Technical cooperation for South African and Chinese regulators
The national nuclear regulators of South Africa and China have signed a bilateral technical cooperation agreement which will see them share information on regulatory activities.
The agreement was signed by Mzubanzi Bismark Tyobeka and Li Ganjie (Image: NNR) |
The agreement between South Africa's National Nuclear Regulator (NNR) and China's National Nuclear Safety Administration (NNSA) was signed in Beijing on 12 November by NNR CEO Mzubanzi Bismark Tyobeka and Li Ganjie, China's vice minister for environmental protection and bureau chief of the NNSA.

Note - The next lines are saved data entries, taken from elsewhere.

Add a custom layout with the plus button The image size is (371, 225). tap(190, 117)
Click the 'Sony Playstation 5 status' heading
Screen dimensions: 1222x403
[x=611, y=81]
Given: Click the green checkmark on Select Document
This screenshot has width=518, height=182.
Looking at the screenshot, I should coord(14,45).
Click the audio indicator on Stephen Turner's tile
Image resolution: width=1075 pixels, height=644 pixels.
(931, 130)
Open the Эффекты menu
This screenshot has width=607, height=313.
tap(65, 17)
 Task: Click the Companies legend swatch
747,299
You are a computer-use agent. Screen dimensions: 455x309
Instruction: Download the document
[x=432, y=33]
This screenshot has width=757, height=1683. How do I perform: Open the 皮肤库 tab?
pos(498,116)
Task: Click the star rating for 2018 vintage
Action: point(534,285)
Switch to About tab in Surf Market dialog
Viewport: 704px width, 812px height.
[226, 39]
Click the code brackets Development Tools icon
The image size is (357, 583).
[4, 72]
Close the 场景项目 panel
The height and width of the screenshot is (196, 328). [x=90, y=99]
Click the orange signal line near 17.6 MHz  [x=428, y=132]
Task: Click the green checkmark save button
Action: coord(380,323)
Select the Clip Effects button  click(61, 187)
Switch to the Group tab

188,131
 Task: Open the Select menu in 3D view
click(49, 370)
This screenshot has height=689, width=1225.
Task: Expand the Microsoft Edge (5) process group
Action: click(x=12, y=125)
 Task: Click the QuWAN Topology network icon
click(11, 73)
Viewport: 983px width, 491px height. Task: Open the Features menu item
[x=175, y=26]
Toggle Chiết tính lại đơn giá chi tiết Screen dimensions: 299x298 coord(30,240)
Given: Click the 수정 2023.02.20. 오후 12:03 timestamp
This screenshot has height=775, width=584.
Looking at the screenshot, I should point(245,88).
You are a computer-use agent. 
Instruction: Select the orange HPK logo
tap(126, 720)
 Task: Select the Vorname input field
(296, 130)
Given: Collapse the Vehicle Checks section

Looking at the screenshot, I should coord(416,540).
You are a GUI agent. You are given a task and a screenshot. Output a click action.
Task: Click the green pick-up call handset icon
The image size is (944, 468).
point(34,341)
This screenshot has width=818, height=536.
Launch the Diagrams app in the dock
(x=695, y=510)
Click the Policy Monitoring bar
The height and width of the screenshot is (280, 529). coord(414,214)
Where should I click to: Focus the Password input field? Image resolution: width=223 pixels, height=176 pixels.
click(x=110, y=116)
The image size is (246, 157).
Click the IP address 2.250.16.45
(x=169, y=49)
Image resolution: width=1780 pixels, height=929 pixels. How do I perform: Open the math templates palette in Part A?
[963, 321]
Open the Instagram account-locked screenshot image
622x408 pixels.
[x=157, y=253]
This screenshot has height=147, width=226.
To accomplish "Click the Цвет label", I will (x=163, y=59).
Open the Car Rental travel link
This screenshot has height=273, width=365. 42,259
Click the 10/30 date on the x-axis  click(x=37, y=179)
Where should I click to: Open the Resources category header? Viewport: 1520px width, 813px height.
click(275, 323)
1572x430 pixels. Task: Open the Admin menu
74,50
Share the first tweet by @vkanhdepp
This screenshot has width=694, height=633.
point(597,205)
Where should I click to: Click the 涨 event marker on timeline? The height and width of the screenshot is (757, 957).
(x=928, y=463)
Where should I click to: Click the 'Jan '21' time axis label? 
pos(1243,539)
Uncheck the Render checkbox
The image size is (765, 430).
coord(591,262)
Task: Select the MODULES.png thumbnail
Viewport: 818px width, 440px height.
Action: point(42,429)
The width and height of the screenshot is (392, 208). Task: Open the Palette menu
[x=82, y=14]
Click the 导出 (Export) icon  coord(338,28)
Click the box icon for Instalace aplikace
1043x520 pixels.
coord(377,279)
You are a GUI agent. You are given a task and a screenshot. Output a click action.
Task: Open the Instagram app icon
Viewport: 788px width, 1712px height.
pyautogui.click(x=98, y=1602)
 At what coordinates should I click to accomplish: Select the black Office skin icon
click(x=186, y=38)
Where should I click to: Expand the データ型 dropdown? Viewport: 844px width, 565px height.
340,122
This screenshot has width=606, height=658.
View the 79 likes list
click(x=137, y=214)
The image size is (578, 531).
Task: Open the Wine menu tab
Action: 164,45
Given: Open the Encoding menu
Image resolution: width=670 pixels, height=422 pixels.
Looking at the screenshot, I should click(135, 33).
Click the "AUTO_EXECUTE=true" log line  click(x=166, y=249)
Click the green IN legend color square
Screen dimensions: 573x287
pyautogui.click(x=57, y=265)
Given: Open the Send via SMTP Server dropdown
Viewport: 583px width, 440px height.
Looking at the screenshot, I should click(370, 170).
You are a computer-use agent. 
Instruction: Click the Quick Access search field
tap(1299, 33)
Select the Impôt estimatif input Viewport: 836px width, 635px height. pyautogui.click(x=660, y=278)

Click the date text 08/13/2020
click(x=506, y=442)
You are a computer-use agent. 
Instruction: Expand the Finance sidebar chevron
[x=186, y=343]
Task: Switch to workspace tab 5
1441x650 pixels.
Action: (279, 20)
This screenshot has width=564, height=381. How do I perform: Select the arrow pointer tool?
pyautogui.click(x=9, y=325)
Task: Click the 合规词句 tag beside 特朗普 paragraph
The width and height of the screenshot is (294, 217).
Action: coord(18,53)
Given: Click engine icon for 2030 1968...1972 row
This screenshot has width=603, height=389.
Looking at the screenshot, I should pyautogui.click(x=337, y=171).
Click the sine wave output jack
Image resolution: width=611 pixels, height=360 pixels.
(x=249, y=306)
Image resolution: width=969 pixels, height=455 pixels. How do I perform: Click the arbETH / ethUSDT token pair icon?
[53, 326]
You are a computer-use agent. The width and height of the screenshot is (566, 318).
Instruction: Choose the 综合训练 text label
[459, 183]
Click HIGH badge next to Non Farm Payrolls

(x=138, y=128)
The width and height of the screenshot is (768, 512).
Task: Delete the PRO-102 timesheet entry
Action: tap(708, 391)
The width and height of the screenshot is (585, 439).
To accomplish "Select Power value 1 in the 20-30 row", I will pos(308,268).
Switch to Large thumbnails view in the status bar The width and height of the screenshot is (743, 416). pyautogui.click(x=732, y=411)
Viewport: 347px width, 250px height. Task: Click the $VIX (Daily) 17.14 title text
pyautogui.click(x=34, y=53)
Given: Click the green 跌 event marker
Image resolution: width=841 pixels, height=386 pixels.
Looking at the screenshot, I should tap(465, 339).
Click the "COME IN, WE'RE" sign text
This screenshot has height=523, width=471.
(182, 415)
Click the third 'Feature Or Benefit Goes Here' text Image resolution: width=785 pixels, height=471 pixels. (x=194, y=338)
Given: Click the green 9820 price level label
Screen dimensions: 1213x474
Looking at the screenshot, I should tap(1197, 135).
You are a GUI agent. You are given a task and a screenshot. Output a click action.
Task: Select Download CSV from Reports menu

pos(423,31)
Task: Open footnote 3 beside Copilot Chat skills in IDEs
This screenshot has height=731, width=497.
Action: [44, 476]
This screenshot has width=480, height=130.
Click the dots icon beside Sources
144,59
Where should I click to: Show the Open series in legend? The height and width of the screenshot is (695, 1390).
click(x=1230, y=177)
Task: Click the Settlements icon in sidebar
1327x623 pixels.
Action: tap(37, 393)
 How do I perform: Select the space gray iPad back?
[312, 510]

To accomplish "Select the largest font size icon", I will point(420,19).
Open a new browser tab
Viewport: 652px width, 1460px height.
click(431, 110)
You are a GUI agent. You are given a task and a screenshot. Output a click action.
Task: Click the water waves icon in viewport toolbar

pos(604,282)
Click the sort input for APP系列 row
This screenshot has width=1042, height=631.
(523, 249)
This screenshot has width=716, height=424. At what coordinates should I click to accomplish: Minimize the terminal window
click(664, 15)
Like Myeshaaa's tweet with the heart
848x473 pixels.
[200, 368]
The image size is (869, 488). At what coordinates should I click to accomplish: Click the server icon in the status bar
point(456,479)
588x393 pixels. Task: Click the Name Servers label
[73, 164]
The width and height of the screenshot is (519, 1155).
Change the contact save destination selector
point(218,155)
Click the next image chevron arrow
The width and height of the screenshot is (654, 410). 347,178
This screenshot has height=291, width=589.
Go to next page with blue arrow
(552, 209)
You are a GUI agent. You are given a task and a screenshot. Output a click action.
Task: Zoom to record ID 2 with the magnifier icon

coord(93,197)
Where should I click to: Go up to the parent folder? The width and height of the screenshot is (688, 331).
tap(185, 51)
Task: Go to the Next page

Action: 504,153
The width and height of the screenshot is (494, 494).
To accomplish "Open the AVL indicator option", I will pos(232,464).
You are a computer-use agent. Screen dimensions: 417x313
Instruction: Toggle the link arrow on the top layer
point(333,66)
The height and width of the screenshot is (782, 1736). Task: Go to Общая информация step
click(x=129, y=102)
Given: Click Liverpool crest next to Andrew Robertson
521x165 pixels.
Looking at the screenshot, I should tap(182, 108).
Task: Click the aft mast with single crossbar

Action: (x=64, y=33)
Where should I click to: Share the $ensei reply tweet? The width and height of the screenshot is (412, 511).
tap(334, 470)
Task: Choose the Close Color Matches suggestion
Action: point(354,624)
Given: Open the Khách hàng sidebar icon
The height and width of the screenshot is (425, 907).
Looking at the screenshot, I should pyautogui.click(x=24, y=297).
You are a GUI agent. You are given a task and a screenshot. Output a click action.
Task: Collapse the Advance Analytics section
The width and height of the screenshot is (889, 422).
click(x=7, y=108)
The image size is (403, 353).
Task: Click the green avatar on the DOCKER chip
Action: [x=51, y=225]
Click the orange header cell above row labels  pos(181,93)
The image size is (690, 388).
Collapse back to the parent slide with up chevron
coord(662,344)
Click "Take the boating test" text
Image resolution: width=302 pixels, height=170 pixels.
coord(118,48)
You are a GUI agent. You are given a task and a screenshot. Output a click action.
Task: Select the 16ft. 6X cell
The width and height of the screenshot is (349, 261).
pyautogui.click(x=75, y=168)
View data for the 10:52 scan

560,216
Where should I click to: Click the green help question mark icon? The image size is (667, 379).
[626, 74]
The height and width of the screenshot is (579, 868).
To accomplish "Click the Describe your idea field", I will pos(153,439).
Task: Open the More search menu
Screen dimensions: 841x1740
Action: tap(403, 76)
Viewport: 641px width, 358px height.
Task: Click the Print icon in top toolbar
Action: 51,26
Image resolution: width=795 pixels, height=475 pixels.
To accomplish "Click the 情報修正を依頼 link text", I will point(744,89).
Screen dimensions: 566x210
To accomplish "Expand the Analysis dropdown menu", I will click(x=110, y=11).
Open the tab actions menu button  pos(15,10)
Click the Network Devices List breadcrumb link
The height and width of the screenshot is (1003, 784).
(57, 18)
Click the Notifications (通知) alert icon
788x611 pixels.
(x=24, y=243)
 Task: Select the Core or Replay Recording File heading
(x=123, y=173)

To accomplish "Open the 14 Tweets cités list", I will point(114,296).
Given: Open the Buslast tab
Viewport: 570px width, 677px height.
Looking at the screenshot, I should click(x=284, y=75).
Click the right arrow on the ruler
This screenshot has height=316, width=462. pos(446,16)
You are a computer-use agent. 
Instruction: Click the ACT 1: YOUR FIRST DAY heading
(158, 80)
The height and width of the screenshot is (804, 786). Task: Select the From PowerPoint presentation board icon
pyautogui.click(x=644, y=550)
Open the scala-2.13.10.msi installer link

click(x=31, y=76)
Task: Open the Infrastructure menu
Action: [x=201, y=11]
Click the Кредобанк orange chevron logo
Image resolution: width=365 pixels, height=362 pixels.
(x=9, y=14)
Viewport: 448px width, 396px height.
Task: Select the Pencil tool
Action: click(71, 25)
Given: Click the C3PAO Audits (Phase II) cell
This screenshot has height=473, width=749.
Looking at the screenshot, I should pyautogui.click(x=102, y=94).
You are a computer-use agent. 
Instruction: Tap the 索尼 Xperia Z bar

Tyobeka said that the regulators shared many areas of mutual interest, but had identified several "immediate topics" for collaboration and practical information exchange: enforcement actions pertaining to violations of regulations; licensing procedures; vendor inspections; the training of inspectors; and joint inspections and technical support cooperation in relation to the NNR's proposed Centre of Excellence for Nuclear Safety.
"We operate in a highly globalised nuclear environment, which is constantly evolving, and bilateral cooperation arrangements such as these serve as a valuable mechanism for ensuring that the NNR’s regulatory practices are in line with, or benchmarked against, the best current standards and practices," Tyobeka said.
The NNR is responsible for granting nuclear authorisations and exercising regulatory control related to safety over the siting, design, construction, operation and decommissioning and closure of nuclear installations in South Africa. The country already has two operating nuclear reactors at the Koeberg power plant, as well as the Safari 1 research reactor. The country plans to build a further 9600 MWe of nuclear capacity and has signed intergovernmental agreements with several vendor countries, including China, although it has yet formally to launch the procurement process.